This article gives a proof of Ceva's theorem by using Menelaus's theorem twice. However, it also states:
Oddly, it’s somewhat difficult to go the other way. To prove Menelaus from Ceva requires using Ceva six times!
I tried this but didn't get a perfect result:
(All segments are directed, i.e. $AB=-BA$.)

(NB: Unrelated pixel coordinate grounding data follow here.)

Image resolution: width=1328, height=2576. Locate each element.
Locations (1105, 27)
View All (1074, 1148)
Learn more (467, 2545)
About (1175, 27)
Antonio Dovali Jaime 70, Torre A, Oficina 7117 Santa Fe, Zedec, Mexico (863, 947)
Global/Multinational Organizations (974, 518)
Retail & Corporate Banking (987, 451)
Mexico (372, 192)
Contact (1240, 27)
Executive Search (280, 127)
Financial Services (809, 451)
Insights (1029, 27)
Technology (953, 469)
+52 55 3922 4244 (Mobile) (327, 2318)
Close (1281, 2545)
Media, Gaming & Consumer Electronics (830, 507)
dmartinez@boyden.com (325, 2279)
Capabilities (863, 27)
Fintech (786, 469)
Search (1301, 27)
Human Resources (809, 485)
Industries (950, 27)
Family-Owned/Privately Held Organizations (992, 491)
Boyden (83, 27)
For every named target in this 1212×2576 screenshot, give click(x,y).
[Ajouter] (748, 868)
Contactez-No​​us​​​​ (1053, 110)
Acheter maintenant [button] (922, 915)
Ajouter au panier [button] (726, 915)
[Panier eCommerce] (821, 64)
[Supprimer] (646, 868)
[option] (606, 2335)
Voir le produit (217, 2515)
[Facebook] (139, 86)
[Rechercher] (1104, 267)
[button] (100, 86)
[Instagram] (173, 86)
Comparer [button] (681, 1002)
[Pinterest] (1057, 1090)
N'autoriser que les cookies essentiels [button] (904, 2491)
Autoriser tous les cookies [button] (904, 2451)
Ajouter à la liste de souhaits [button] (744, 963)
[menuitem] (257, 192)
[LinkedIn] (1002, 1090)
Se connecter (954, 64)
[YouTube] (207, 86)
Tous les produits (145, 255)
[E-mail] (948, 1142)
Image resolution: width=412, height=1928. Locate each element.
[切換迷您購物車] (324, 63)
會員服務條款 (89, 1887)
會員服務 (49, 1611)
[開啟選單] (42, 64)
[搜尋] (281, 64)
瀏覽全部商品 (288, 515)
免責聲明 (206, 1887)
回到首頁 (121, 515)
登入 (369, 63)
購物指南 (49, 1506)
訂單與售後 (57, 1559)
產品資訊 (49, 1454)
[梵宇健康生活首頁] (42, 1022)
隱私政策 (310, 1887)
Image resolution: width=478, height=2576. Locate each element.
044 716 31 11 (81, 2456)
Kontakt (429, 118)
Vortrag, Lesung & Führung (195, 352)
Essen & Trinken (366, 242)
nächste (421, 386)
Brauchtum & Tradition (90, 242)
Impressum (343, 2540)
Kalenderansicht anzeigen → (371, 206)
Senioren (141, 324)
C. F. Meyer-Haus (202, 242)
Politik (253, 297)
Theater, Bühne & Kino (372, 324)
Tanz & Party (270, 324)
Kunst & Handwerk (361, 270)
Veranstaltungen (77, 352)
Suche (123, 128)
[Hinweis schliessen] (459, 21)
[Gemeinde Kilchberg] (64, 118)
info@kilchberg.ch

Apply Ceva onto $\triangle ABE$ and $D$: $$\frac{AF}{FB}\cdot\frac{BG}{GE}\cdot\frac{EC}{CA}=1$$ Apply Ceva onto $\triangle BDE$ and $A$: $$\frac{BC}{CD}\cdot\frac{DF}{FE}\cdot\frac{EG}{GB}=1$$ Apply Ceva onto $\triangle BEF$ and $C$: $$\frac{BH}{HE}\cdot\frac{ED}{DF}\cdot\frac{FA}{AB}=1$$ Apply Ceva onto $\triangle BCE$ and $F$: $$\frac{BD}{DC}\cdot\frac{CA}{AE}\cdot\frac{EH}{HB}=1$$ Apply Ceva onto $\triangle AFC$ and $D$: $$\frac{AB}{BF}\cdot\frac{FJ}{JC}\cdot\frac{CE}{EA}=1$$ Apply Ceva onto $\triangle CFD$ and $A$: $$\frac{CJ}{JF}\cdot\frac{FE}{ED}\cdot\frac{DB}{BC}=1$$
By multiplying these 6 equations, I got: $$\frac{AF^2}{FB^2}\cdot\frac{BD^2}{DC^2}\cdot\frac{CE^2}{EA^2}=1$$
which is very close to Menelaus's theorem but the direction or sign is not determined.
Is there any improvement or I'm in a wrong way?